▸ **YOUR OBJECTIVE**:
Reproduce the whole listing, keeping each line as it is.

▸ **INPUT DATA**:
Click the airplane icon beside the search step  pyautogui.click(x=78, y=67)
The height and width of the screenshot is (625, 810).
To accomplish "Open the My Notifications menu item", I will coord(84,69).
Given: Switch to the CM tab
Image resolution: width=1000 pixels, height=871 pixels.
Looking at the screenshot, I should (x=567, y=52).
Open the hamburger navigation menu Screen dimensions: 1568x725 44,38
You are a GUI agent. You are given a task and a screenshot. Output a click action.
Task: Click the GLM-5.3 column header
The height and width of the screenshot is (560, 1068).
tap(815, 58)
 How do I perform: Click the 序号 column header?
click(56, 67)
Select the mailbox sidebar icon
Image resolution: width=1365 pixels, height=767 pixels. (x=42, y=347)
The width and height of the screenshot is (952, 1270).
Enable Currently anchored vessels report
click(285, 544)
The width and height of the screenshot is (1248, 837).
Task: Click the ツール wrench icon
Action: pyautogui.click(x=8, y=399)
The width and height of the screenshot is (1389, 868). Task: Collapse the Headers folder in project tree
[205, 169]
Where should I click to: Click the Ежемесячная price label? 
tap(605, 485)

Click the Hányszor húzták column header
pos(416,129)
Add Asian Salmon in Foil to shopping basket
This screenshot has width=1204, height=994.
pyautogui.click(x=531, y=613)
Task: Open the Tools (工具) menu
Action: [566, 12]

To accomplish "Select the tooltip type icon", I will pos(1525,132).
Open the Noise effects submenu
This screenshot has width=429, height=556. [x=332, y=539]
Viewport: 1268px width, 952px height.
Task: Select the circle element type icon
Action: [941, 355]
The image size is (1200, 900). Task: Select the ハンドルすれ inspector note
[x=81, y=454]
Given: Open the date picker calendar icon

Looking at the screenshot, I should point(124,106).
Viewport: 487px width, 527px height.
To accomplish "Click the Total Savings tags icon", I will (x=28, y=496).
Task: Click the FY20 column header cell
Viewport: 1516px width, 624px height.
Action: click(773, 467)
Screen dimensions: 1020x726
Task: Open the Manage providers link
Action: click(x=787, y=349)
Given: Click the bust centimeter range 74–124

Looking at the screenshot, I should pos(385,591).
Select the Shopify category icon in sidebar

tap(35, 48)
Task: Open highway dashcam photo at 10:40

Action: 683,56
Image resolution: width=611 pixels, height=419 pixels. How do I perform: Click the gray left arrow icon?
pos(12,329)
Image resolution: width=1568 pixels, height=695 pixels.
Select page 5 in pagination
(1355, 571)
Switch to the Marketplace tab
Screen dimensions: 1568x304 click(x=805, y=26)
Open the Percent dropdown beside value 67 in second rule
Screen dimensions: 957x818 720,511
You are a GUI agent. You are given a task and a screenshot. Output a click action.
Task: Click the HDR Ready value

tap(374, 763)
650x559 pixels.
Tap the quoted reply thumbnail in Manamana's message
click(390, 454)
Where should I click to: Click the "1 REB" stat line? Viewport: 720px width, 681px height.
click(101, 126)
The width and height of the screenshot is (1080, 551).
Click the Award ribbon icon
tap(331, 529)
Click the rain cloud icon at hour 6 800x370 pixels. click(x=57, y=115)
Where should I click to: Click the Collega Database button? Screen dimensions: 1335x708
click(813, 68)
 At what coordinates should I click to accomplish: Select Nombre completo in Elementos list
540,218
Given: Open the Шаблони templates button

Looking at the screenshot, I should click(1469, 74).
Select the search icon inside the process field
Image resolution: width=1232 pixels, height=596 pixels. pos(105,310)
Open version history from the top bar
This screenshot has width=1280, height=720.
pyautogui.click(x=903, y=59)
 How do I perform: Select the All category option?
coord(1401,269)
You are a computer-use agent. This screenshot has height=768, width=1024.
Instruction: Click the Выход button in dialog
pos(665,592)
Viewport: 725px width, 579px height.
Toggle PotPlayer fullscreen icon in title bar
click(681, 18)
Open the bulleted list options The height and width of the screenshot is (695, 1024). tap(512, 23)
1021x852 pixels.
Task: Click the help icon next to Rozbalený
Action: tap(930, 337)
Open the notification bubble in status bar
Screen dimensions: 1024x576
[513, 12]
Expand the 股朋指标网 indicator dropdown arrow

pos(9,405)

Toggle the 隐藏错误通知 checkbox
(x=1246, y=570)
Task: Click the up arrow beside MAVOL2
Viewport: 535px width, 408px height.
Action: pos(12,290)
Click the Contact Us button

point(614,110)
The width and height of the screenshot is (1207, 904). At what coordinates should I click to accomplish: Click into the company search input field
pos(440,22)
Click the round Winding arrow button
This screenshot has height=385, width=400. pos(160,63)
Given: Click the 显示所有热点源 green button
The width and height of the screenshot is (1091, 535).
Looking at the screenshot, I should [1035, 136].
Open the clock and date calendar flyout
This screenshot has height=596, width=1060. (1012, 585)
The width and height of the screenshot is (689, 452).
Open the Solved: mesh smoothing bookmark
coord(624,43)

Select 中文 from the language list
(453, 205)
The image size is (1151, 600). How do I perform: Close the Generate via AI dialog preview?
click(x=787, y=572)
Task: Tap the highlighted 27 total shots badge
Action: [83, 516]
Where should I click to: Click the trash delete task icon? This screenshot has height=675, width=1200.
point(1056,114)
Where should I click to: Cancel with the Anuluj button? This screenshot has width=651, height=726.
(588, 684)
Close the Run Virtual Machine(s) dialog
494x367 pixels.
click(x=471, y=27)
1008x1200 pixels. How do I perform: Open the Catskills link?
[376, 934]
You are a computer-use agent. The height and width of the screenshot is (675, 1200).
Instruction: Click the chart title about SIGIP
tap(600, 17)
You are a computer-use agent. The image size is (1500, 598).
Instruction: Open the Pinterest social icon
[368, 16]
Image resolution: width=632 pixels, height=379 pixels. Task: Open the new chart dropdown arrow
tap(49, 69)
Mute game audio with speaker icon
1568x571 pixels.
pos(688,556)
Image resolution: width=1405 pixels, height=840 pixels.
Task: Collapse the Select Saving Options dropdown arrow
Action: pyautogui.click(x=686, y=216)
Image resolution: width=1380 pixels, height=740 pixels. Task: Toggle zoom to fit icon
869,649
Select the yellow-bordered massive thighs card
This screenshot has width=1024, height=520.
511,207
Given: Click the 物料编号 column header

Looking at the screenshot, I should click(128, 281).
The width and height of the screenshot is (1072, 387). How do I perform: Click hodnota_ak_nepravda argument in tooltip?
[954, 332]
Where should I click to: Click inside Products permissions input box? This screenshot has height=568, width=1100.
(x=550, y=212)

▸ **YOUR SOLUTION**:
Click the airplane icon beside the search step  pyautogui.click(x=78, y=67)
The height and width of the screenshot is (625, 810).
To accomplish "Open the My Notifications menu item", I will coord(84,69).
Given: Switch to the CM tab
Image resolution: width=1000 pixels, height=871 pixels.
Looking at the screenshot, I should (x=567, y=52).
Open the hamburger navigation menu Screen dimensions: 1568x725 44,38
You are a GUI agent. You are given a task and a screenshot. Output a click action.
Task: Click the GLM-5.3 column header
The height and width of the screenshot is (560, 1068).
tap(815, 58)
 How do I perform: Click the 序号 column header?
click(56, 67)
Select the mailbox sidebar icon
Image resolution: width=1365 pixels, height=767 pixels. (x=42, y=347)
The width and height of the screenshot is (952, 1270).
Enable Currently anchored vessels report
click(285, 544)
The width and height of the screenshot is (1248, 837).
Task: Click the ツール wrench icon
Action: pyautogui.click(x=8, y=399)
The width and height of the screenshot is (1389, 868). Task: Collapse the Headers folder in project tree
[205, 169]
Where should I click to: Click the Ежемесячная price label? 
tap(605, 485)

Click the Hányszor húzták column header
pos(416,129)
Add Asian Salmon in Foil to shopping basket
This screenshot has width=1204, height=994.
pyautogui.click(x=531, y=613)
Task: Open the Tools (工具) menu
Action: [566, 12]

To accomplish "Select the tooltip type icon", I will pos(1525,132).
Open the Noise effects submenu
This screenshot has width=429, height=556. [x=332, y=539]
Viewport: 1268px width, 952px height.
Task: Select the circle element type icon
Action: [941, 355]
The image size is (1200, 900). Task: Select the ハンドルすれ inspector note
[x=81, y=454]
Given: Open the date picker calendar icon

Looking at the screenshot, I should point(124,106).
Viewport: 487px width, 527px height.
To accomplish "Click the Total Savings tags icon", I will (x=28, y=496).
Task: Click the FY20 column header cell
Viewport: 1516px width, 624px height.
Action: click(773, 467)
Screen dimensions: 1020x726
Task: Open the Manage providers link
Action: click(x=787, y=349)
Given: Click the bust centimeter range 74–124

Looking at the screenshot, I should pos(385,591).
Select the Shopify category icon in sidebar

tap(35, 48)
Task: Open highway dashcam photo at 10:40

Action: 683,56
Image resolution: width=611 pixels, height=419 pixels. How do I perform: Click the gray left arrow icon?
pos(12,329)
Image resolution: width=1568 pixels, height=695 pixels.
Select page 5 in pagination
(1355, 571)
Switch to the Marketplace tab
Screen dimensions: 1568x304 click(x=805, y=26)
Open the Percent dropdown beside value 67 in second rule
Screen dimensions: 957x818 720,511
You are a GUI agent. You are given a task and a screenshot. Output a click action.
Task: Click the HDR Ready value

tap(374, 763)
650x559 pixels.
Tap the quoted reply thumbnail in Manamana's message
click(390, 454)
Where should I click to: Click the "1 REB" stat line? Viewport: 720px width, 681px height.
click(101, 126)
The width and height of the screenshot is (1080, 551).
Click the Award ribbon icon
tap(331, 529)
Click the rain cloud icon at hour 6 800x370 pixels. click(x=57, y=115)
Where should I click to: Click the Collega Database button? Screen dimensions: 1335x708
click(813, 68)
 At what coordinates should I click to accomplish: Select Nombre completo in Elementos list
540,218
Given: Open the Шаблони templates button

Looking at the screenshot, I should click(1469, 74).
Select the search icon inside the process field
Image resolution: width=1232 pixels, height=596 pixels. pos(105,310)
Open version history from the top bar
This screenshot has width=1280, height=720.
pyautogui.click(x=903, y=59)
 How do I perform: Select the All category option?
coord(1401,269)
You are a computer-use agent. This screenshot has height=768, width=1024.
Instruction: Click the Выход button in dialog
pos(665,592)
Viewport: 725px width, 579px height.
Toggle PotPlayer fullscreen icon in title bar
click(681, 18)
Open the bulleted list options The height and width of the screenshot is (695, 1024). tap(512, 23)
1021x852 pixels.
Task: Click the help icon next to Rozbalený
Action: tap(930, 337)
Open the notification bubble in status bar
Screen dimensions: 1024x576
[513, 12]
Expand the 股朋指标网 indicator dropdown arrow

pos(9,405)

Toggle the 隐藏错误通知 checkbox
(x=1246, y=570)
Task: Click the up arrow beside MAVOL2
Viewport: 535px width, 408px height.
Action: pos(12,290)
Click the Contact Us button

point(614,110)
The width and height of the screenshot is (1207, 904). At what coordinates should I click to accomplish: Click into the company search input field
pos(440,22)
Click the round Winding arrow button
This screenshot has height=385, width=400. pos(160,63)
Given: Click the 显示所有热点源 green button
The width and height of the screenshot is (1091, 535).
Looking at the screenshot, I should [1035, 136].
Open the clock and date calendar flyout
This screenshot has height=596, width=1060. (1012, 585)
The width and height of the screenshot is (689, 452).
Open the Solved: mesh smoothing bookmark
coord(624,43)

Select 中文 from the language list
(453, 205)
The image size is (1151, 600). How do I perform: Close the Generate via AI dialog preview?
click(x=787, y=572)
Task: Tap the highlighted 27 total shots badge
Action: [83, 516]
Where should I click to: Click the trash delete task icon? This screenshot has height=675, width=1200.
point(1056,114)
Where should I click to: Cancel with the Anuluj button? This screenshot has width=651, height=726.
(588, 684)
Close the Run Virtual Machine(s) dialog
494x367 pixels.
click(x=471, y=27)
1008x1200 pixels. How do I perform: Open the Catskills link?
[376, 934]
You are a computer-use agent. The height and width of the screenshot is (675, 1200).
Instruction: Click the chart title about SIGIP
tap(600, 17)
You are a computer-use agent. The image size is (1500, 598).
Instruction: Open the Pinterest social icon
[368, 16]
Image resolution: width=632 pixels, height=379 pixels. Task: Open the new chart dropdown arrow
tap(49, 69)
Mute game audio with speaker icon
1568x571 pixels.
pos(688,556)
Image resolution: width=1405 pixels, height=840 pixels.
Task: Collapse the Select Saving Options dropdown arrow
Action: pyautogui.click(x=686, y=216)
Image resolution: width=1380 pixels, height=740 pixels. Task: Toggle zoom to fit icon
869,649
Select the yellow-bordered massive thighs card
This screenshot has width=1024, height=520.
511,207
Given: Click the 物料编号 column header

Looking at the screenshot, I should click(128, 281).
The width and height of the screenshot is (1072, 387). How do I perform: Click hodnota_ak_nepravda argument in tooltip?
[954, 332]
Where should I click to: Click inside Products permissions input box? This screenshot has height=568, width=1100.
(x=550, y=212)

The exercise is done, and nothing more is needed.